Philippine economy projected to grow by 6% in 2025

Japan-based Nomura Global Research anticipates the Philippine economy will see improved growth in 2025, though it will likely fall short of official targets. In its Asia Macro Outlook 2025 report, the firm projects gross domestic product (GDP) growth of 6% year-on-year, up from 5.6% in 2024, aligning with market expectations but at the lower end of the government’s 6-8% target range.
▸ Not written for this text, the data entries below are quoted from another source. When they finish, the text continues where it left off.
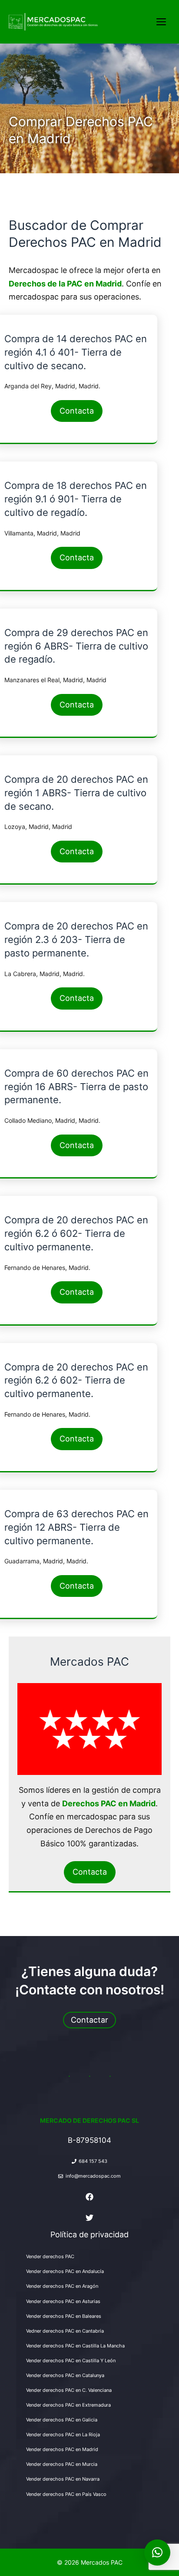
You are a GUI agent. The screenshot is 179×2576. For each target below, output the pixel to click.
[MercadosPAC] (60, 22)
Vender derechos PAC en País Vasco (66, 2494)
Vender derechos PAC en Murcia (61, 2464)
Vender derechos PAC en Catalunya (65, 2375)
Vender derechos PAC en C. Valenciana (69, 2390)
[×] (157, 2552)
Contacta (77, 410)
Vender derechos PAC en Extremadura (68, 2405)
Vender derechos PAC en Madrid (62, 2449)
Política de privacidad (89, 2234)
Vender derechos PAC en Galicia (61, 2420)
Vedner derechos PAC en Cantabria (65, 2331)
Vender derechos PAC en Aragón (62, 2286)
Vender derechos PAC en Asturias (63, 2301)
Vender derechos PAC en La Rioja (63, 2434)
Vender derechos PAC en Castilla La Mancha (75, 2346)
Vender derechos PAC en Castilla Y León (71, 2360)
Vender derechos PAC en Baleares (63, 2316)
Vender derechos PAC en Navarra (62, 2479)
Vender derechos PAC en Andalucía (65, 2271)
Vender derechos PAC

Nomura attributes this growth to sustained public infrastructure spending, which remains a key focus of the Marcos administration. The upcoming mid-term elections in May 2025 are also expected to boost infrastructure development, potentially encouraging private investment as borrowing costs decline and monetary policies ease.

A more favorable inflation outlook and improved wage growth are seen as drivers of recovering consumer sentiment and household spending, which have already contributed to GDP momentum in recent quarters. However, external challenges are likely to weigh on the economy, particularly in the latter half of 2025.

Nomura highlights the Philippines’ vulnerability to global tensions, including potential trade disruptions from the US-China conflict and policy shifts under US president-elect Donald Trump. Slower growth in exports and possible impacts on worker remittances due to stricter US immigration policies are expected to dampen economic gains.

Foreign direct investment (FDI) remains a concern, with limited inflows compared to regional peers. Rising tensions in the South China Sea could further hinder FDI, especially if regional security wanes.

The fiscal deficit is projected to narrow slightly to 5.5% of GDP in 2025, from 5.9% in 2024, but this remains above pre-pandemic levels and government targets. Election-related spending and infrastructure priorities are expected to make achieving fiscal goals challenging.